* Task requirements *
Beginning with the line that contains "The width and", transcribe the rest of the listing below exactly, including its last line, and exclude any pictures.

--------

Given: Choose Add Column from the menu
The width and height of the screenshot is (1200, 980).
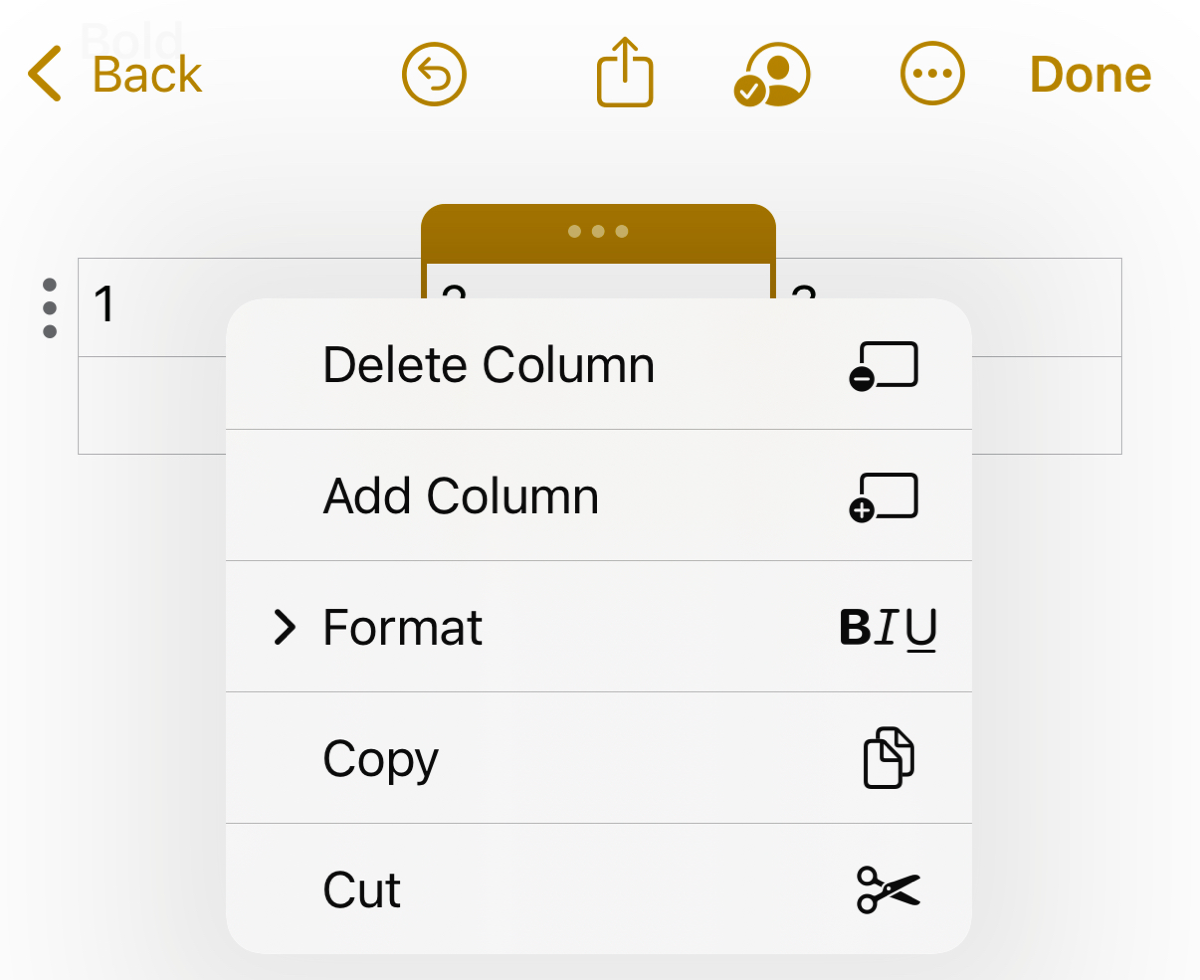Looking at the screenshot, I should coord(460,497).
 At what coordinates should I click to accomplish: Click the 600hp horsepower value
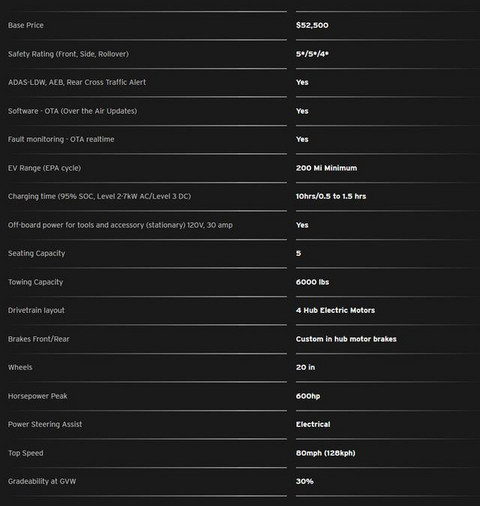pyautogui.click(x=308, y=396)
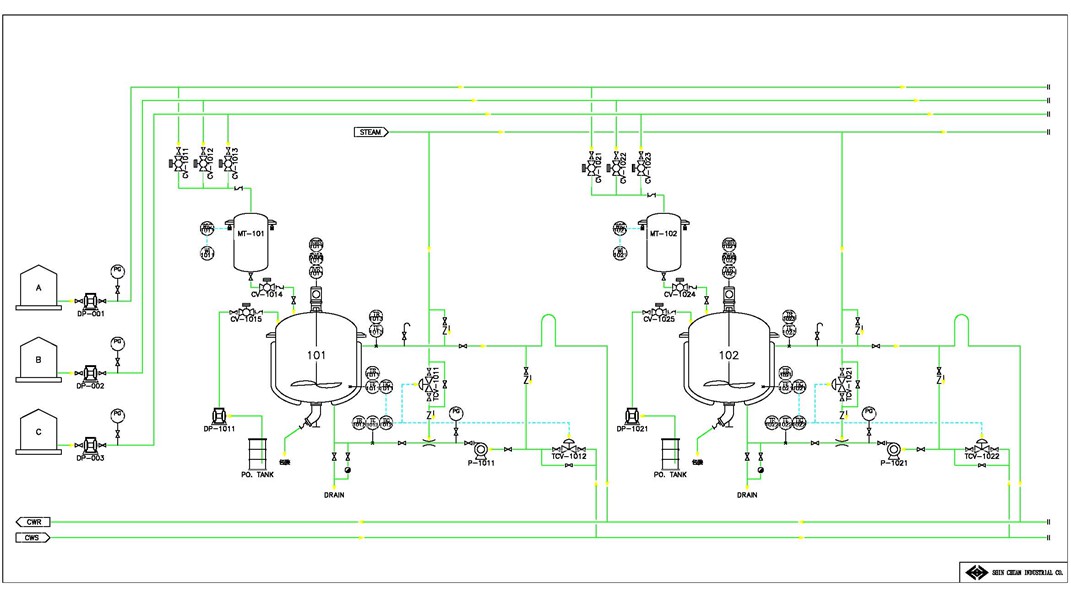Select centrifugal pump P-1021

tap(894, 449)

--------

* Answer *
The width and height of the screenshot is (1200, 980).
Looking at the screenshot, I should coord(460,497).
 At what coordinates should I click to accomplish: Click the 600hp horsepower value
pyautogui.click(x=308, y=396)
Select centrifugal pump P-1021

tap(894, 449)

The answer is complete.